How is that, I ran a 30km test run on Saturday the 4th. I had intended to go 32-35 km however it was a little confusing when the bike/walking path disappeared due to a rail extension being prepared near Seaford. Still, I was happy running 30.6 km in 2h53m07s. Two days later I placed my entry on-line for the Adelaide Marathon.
Added some long training km for the following week, 1 X 7 km, 3 X 15 km + 1 X 17 km mid week runs before trying the full 42.2 km run. I should have measured it before I tried this although I suspect that if I had I may have tried something in-between 30 and 42.2 km’s. I must say I was happy to complete the distance in 3h59m00s. With 10 weeks to train from that point I Should be able to do a little better.

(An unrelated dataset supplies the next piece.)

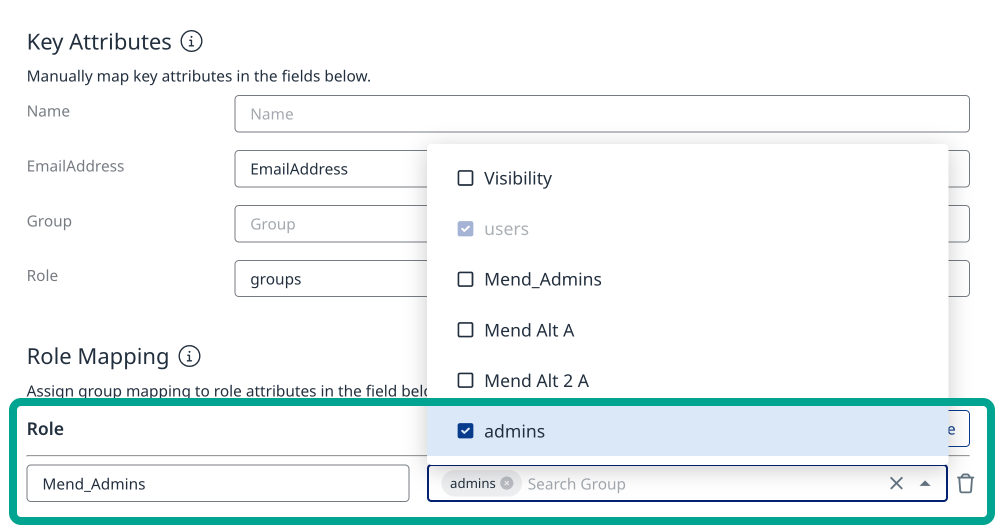Check the Visibility group checkbox

click(x=465, y=179)
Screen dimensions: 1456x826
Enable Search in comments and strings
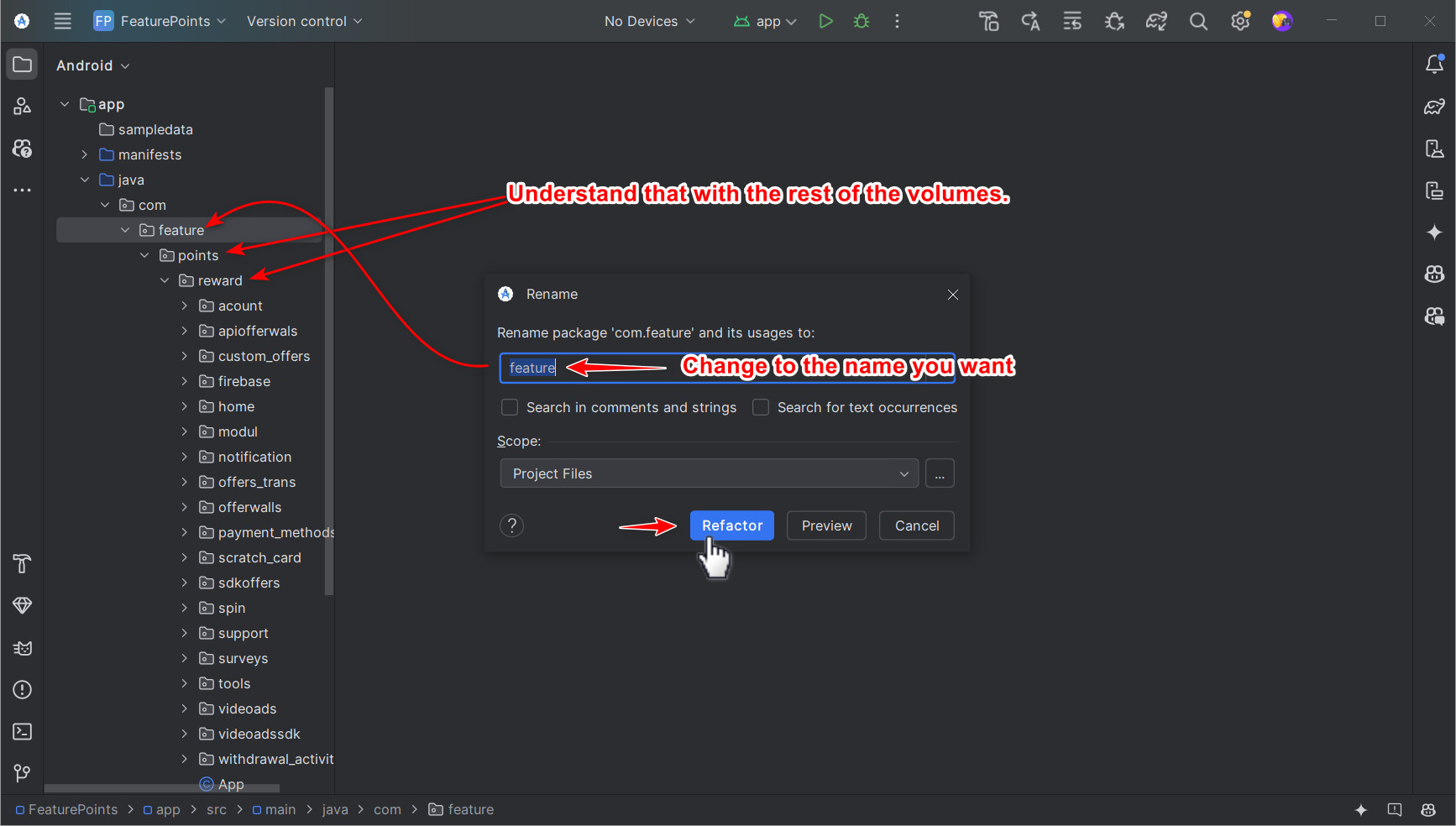coord(510,408)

I have now changed my training to a couple of 20 km L.S.R. during the week and I hope to do 30-35 km runs on each Sunday. The last couple of Sundays I did not run due to small niggly injuries. I suspect these were due to running 18-20 km on a Thursday morning then another 7-10 km at Road Runners club on Thursday night! I think this is a little to much for my body right now.
The last 2 weeks of June I included some light gym work to build up core strength a little. I have chosen 2 days that I now only walk for a rest day. So, Tuesday & Saturday mornings I walk 9 km and then do core strength training in the gym.
My new test training schedule is:
- Monday: recovery run of 6 km, 3 km brisk walk
- Tuesday: 9 km brisk walk, core strength training in the gym
- Wednesday:20 km L.S.R.
- Thursday: recovery run of 6 km, 3 km brisk walk
- Friday:20 km L.S.R.
- Saturday:9 km brisk walk, core strength training in the gym
- Sunday: 32-38 km L.S.R.
I know I can run quicker but I need to build endurance and recovery to achieve my goal of 3h45m for the Marathon. I will be disappointed if I can not at least run better than 3h55m!
Some stats:
- This year
- run/walk 2,629 km (1,633 mi)
- Run 1,689 km (1,049 mi)
- Walk 939 km (583 mi)
- June 2011
- Run/Walk 479 km (297 mi)
- Run 343 km (213 mi)
- Walk 136 km (85 mi)
Well people, that is my June, 2011 in a nut shell. How was yours?